Schott (2007) proposed the following test statistic:
T_{S}=[\operatorname{tr}(\boldsymbol{H})/h-\operatorname{tr}(\boldsymbol{E})/e]/\sqrt{N-1},
where \boldsymbol{H}=\sum_{i=1}^kn_i(\bar{\boldsymbol{y}}_i-\bar{\boldsymbol{y}})(\bar{\boldsymbol{y}}_i-\bar{\boldsymbol{y}})^\top, \boldsymbol{E}=\sum_{i=1}^k\sum_{j=1}^{n_i}(\boldsymbol{y}_{ij}-\bar{\boldsymbol{y}}_{i})(\boldsymbol{y}_{ij}-\bar{\boldsymbol{y}}_{i})^\top, h=k-1, and e=N-k, with N=n_1+\cdots+n_k.
They showed that under the null hypothesis, T_{S} is asymptotically normally distributed.
Value
A (list) object of S3 class htest containing the following elements:
- statistic
the test statistic proposed by Schott (2007).
- p.value
the
p-value of the test proposed by Schott (2007).
References
Schott JR (2007). “Some high-dimensional tests for a one-way MANOVA.” Journal of Multivariate Analysis, 98(9), 1825–1839. doi:10.1016/j.jmva.2006.11.007.
Examples
set.seed(1234)
k <- 3
p <- 50
n <- c(25, 30, 40)
rho <- 0.1
M <- matrix(rep(0, k * p), nrow = k, ncol = p)

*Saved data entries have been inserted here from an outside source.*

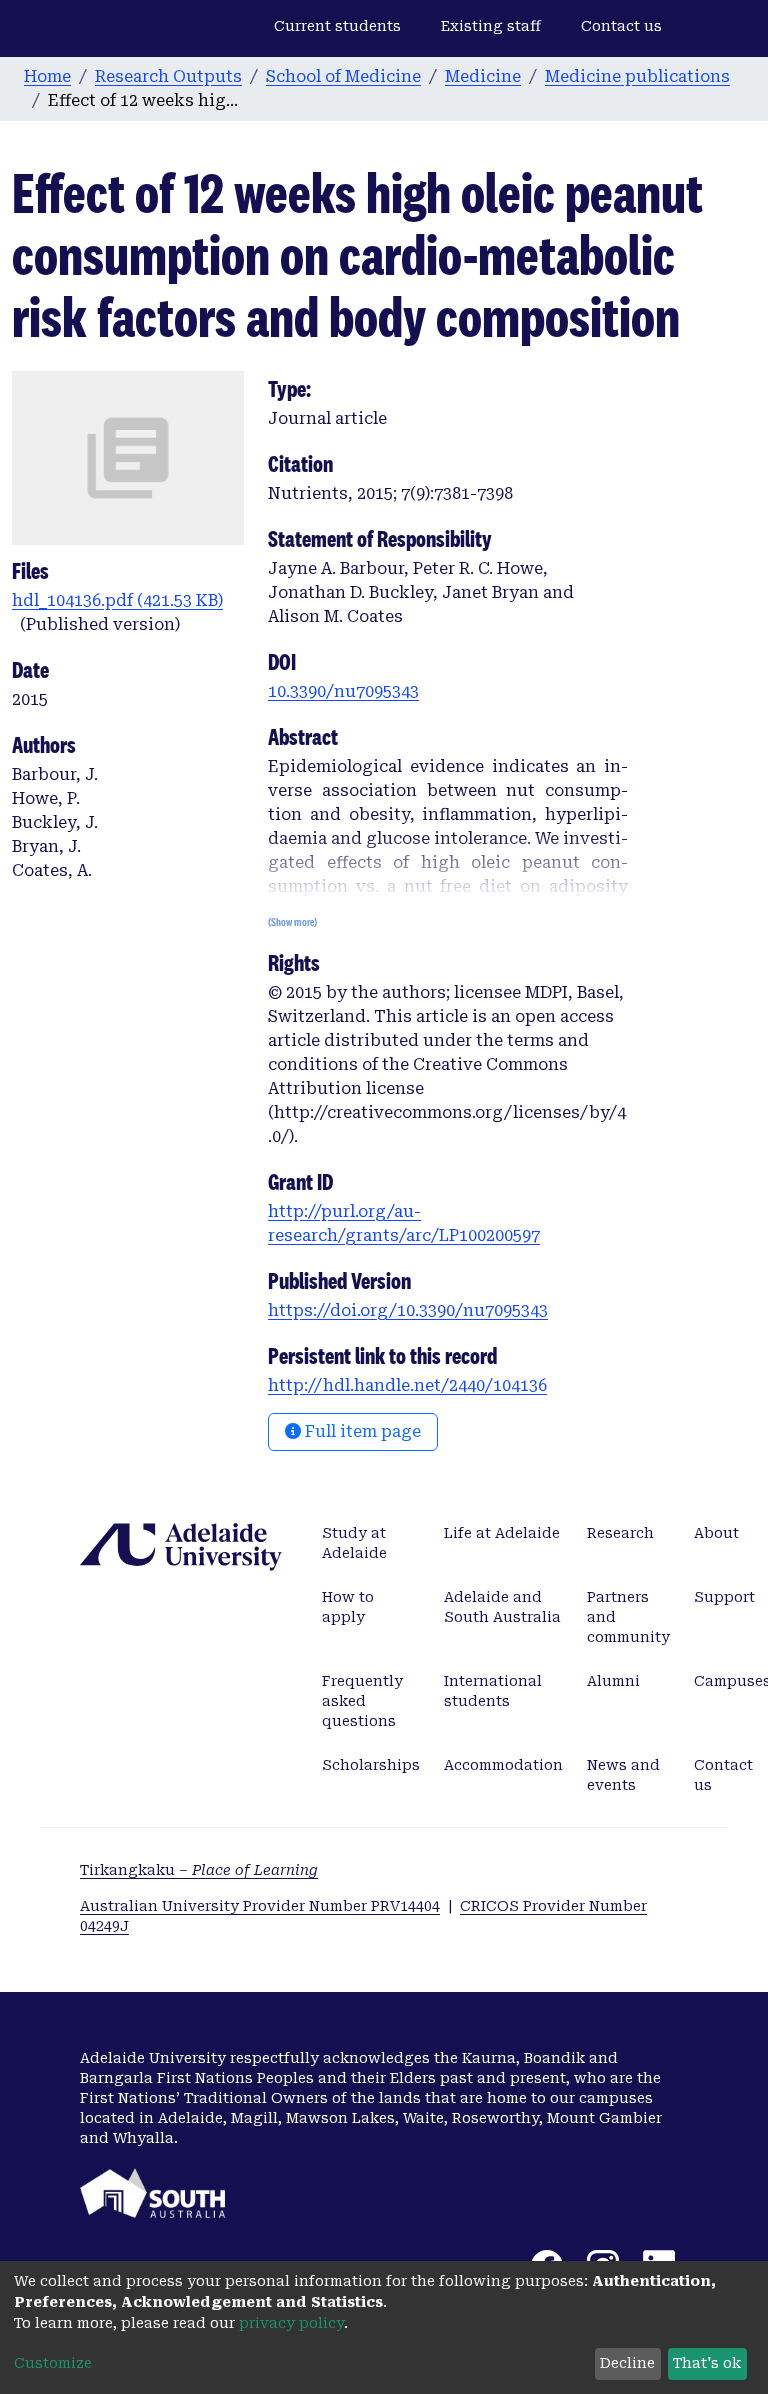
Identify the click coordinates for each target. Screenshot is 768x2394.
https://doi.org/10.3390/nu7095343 (408, 1310)
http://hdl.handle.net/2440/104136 (407, 1385)
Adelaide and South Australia (502, 1607)
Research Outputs (168, 76)
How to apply (348, 1607)
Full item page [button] (361, 1431)
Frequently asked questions (362, 1701)
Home (47, 76)
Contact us (621, 26)
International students (493, 1691)
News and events (623, 1775)
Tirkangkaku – (199, 1870)
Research (620, 1533)
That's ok (707, 2363)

y <- (-2 * sqrt(1 - rho) + sqrt(4 * (1 - rho) + 4 * p * rho)) / (2 * p)
x <- y + sqrt((1 - rho))
Gamma <- matrix(rep(y, p * p), nrow = p)
diag(Gamma) <- rep(x, p)
Y <- list()
for (g in 1:k) {
Z <- matrix(rnorm(n[g] * p, mean = 0, sd = 1), p, n[g])
Y[[g]] <- Gamma %*% Z + t(t(M[g, ])) %*% (rep(1, n[g]))
}
ks_s2007(Y, n, p)